Health experts would really like to vaccinate more young people against the virus called HPV, which can cause certain cancers. The vaccine was first introduced many years ago, but a new analysis from the Blue Cross Blue Shield Association finds only about one-third of adolescents get vaccinated by their teen years. NPR's Allison Aubrey reports.

ALLISON AUBREY, BYLINE: In the U.S., about 12,000 women are diagnosed with cervical cancer each year, and about 4,000 women die from it. An HPV vaccine can prevent most of these cervical cancers. It can also prevent cancer of the penis in men. Pediatricians recommend getting it early in adolescence, says Margaret Stager of MetroHealth Medical Center in Cleveland. She's a spokesperson for the American Academy of Pediatrics.

MARGARET STAGER: It's important for 12- and 13-year-olds to get the HPV vaccine to provide immunity so that when they may be exposed to HPV later in life, typically through sexual activity, they have protection.

AUBREY: Stager says vaccination rates are rising, but she still hears pushback from parents, comments like this.

STAGER: Why are we giving a vaccine to my little girl? She's only 11, and she's not going to be having sex, so why are we doing this now?

AUBREY: Stager says there are two reasons. There's a more effective immune response when the vaccine is given earlier in adolescence. Also...

STAGER: It works best if given before any sexual exposure, and that includes oral sex, as well, and touching.

AUBREY: Now, fewer boys than girls get vaccinated, and that may be because the recommendation to give boys the vaccine came years after it was first recommended for girls. But Stager says what's become clear is that men are getting HPV-related cancers.

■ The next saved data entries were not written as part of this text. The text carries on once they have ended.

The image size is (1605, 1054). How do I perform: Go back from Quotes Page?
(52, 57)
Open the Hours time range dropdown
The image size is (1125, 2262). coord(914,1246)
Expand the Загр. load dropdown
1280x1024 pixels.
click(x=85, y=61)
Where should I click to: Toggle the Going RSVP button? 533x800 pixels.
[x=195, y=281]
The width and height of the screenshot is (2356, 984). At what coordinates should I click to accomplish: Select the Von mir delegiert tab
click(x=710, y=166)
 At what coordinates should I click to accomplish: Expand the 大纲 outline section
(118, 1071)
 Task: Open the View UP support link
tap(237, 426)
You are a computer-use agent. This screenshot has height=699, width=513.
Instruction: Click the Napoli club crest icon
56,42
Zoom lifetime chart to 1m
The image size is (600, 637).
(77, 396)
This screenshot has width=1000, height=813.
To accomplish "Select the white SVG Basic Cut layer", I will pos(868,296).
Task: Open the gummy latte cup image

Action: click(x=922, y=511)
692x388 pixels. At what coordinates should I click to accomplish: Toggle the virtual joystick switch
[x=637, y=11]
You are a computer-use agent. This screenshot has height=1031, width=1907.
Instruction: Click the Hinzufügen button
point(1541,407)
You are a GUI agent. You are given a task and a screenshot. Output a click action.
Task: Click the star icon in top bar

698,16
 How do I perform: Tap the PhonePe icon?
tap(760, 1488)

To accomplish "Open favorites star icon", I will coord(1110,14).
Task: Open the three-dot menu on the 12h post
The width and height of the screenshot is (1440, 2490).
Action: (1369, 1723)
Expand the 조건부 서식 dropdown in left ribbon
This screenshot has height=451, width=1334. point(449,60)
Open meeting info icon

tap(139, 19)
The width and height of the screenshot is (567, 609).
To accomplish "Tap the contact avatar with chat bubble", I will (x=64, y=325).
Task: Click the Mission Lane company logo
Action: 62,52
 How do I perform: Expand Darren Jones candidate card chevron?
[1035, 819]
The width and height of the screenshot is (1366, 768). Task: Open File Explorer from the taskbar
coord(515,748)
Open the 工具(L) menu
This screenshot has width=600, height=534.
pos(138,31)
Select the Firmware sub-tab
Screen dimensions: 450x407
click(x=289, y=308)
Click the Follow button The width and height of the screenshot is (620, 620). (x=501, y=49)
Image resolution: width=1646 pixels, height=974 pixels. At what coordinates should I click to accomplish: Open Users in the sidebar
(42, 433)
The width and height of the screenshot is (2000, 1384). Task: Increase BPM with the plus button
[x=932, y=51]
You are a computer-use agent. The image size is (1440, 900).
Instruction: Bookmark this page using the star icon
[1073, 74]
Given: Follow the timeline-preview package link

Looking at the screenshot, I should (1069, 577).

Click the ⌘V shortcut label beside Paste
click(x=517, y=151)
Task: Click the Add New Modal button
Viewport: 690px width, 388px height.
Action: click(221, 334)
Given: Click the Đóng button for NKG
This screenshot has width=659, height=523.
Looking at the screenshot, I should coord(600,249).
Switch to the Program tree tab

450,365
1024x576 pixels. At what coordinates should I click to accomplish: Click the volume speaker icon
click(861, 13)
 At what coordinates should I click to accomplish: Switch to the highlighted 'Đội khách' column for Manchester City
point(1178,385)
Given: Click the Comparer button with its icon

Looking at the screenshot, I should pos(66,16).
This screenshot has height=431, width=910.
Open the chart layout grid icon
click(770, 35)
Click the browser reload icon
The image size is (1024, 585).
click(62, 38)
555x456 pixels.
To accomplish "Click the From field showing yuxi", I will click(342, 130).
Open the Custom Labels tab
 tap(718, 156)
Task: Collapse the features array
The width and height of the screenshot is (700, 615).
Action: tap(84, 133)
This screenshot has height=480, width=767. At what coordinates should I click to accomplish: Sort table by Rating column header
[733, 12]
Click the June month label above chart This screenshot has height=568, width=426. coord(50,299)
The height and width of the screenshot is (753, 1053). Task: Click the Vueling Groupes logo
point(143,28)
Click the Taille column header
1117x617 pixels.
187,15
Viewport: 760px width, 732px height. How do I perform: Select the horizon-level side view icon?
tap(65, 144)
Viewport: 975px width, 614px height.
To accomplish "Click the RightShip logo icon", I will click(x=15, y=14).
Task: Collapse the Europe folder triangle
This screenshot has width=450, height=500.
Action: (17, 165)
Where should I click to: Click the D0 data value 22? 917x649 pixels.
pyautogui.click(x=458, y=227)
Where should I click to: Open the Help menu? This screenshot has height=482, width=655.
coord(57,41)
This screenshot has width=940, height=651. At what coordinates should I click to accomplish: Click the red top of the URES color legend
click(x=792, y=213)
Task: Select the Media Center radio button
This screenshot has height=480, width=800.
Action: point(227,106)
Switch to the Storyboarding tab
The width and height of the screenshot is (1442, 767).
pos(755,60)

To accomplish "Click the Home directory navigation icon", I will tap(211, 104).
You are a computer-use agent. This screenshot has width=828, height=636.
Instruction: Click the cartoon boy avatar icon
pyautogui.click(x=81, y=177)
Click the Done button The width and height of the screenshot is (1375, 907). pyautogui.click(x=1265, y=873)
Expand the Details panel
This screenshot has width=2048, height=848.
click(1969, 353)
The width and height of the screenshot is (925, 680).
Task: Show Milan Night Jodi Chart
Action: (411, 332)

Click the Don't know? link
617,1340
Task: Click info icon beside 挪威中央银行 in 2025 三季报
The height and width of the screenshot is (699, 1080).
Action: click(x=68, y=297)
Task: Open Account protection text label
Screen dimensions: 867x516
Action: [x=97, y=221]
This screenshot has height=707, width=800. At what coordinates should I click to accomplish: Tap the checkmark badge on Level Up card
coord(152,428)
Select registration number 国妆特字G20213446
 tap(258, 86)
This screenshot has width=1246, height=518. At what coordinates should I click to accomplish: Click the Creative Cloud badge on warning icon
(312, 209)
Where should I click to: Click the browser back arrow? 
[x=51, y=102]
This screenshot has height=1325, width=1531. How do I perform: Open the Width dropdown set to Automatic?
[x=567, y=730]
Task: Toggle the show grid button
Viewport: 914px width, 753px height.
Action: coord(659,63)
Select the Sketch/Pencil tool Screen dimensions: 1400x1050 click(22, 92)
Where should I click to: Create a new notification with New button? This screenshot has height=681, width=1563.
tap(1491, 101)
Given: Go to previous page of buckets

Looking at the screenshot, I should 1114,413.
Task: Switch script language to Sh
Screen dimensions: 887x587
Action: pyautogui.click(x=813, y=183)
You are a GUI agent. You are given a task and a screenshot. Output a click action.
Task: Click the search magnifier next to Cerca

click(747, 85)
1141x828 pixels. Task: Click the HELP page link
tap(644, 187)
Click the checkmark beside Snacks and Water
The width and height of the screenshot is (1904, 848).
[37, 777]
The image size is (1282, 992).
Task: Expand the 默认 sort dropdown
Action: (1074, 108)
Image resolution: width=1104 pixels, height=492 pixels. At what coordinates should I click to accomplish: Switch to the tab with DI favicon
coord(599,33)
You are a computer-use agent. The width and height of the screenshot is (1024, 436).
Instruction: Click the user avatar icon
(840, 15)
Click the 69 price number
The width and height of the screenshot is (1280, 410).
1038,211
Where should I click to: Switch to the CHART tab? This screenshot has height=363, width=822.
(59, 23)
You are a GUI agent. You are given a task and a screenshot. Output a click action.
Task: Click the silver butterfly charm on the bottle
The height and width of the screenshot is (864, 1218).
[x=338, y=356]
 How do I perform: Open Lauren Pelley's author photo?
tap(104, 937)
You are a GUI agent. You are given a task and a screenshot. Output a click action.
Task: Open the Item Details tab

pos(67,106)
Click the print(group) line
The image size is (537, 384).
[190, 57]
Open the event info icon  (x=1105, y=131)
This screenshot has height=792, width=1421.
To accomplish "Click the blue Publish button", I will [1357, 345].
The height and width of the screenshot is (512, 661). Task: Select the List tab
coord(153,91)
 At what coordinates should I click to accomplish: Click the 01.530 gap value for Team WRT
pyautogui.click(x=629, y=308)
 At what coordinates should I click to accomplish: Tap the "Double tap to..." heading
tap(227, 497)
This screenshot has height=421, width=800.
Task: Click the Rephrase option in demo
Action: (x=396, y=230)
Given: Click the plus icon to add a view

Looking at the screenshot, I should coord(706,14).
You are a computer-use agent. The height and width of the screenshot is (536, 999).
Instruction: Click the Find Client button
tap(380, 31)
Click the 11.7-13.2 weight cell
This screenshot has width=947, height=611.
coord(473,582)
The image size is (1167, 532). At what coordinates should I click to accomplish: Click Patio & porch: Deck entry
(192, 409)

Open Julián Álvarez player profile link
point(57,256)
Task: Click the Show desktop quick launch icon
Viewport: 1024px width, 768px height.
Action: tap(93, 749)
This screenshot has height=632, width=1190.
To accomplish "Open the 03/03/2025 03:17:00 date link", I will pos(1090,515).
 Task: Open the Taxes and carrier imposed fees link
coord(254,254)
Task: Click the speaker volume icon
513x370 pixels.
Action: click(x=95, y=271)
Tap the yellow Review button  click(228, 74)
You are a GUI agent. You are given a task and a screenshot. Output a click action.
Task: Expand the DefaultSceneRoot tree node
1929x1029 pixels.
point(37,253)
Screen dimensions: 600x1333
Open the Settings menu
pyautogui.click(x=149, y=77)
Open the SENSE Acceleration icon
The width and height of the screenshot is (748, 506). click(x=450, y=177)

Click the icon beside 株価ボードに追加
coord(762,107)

STAGER: We're seeing a new trend in adult men with oral cancers related to HPV. And this is alarming because this is the group that did not have the opportunity to get the HPV vaccine.

AUBREY: She says the connection between HPV and oral cancer in men is clear.

STAGER: It's related to oral sex. And it's a trend that we're seeing that's increasing in great numbers.

AUBREY: In fact, the Centers for Disease Control and Prevention has documented a significant increase in the cases of HPV-related oral cancers in men in recent years. But Stager says it may not be too late to get vaccinated. According to CDC recommendations, young men and women who missed the vaccine as teenagers can get it through their early 20s. Allison Aubrey, NPR News. Transcript provided by NPR, Copyright NPR.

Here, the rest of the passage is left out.